This is what Washington's massive power outages look like from space

It's difficult to comprehend the scope of the current power-outs affecting a sizeable portion of the Washington D.C. area, but recent space-based photographs provided by NASA are offering a startling glimpse into the scale of the outages.

These before-and-after images were taken by NASA's Suomi National Polar-orbiting Partnership satellite, showing the geographic distribution of the power outages in Washington and Baltimore. The outages are a result of a freakish, fast-moving storm that swept through the area on Friday, June 29th. NASA offers some insights into the storm and its aftermath:

Extensive power outages in Washington, DC and Baltimore are visible in these images. Clouds obscure the lights of Philadelphia and other areas north and east of Baltimore. Of particular interest is the loss of light to the north and west of Washington, DC along the 270 and 66 interstate highways and Maryland route 267.

Known as a "derecho," the storm combined intense lightning and rain with hurricane-force winds that were upwards of 60 miles per hour (~96.5 kilometers per hour). It killed 22 people and caused some 4.3 million households to lose power for days.
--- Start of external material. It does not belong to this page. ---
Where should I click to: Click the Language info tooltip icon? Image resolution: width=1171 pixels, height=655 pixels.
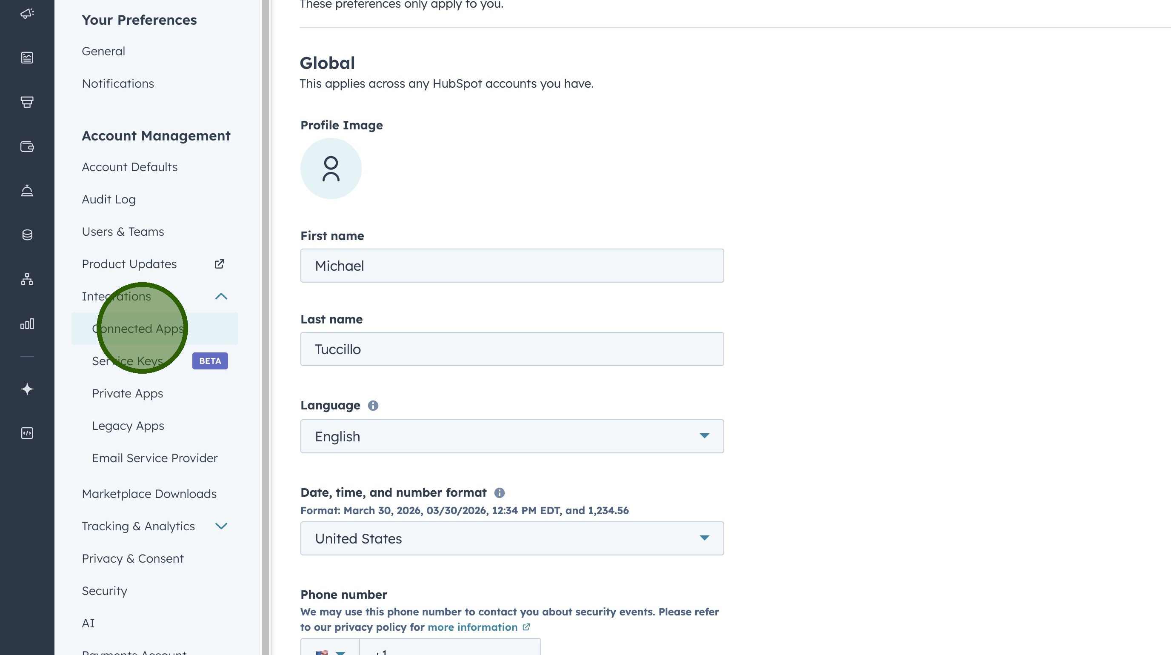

Derecho is the Spanish word for straight and the storm raced from west of Chicago across Illinois, Indiana, Ohio, West Virginia, Virginia, Maryland, and Washington, D.C.

According to the National Weather Service, the gigantic windstorms of a derecho are as powerful as tornados, but the winds don't twist, instead driving in a straight line. To be classified as a derecho, the swath of wind damage must extend more than 240 miles and the storms are powered by hot, humid weather.

The Washington Post is reporting that more than 155,000 customers, or 8.2% of the region, still had no electricity as of 9:30 p.m. on Tuesday night. It's expected that most of the power will return by the end of the week.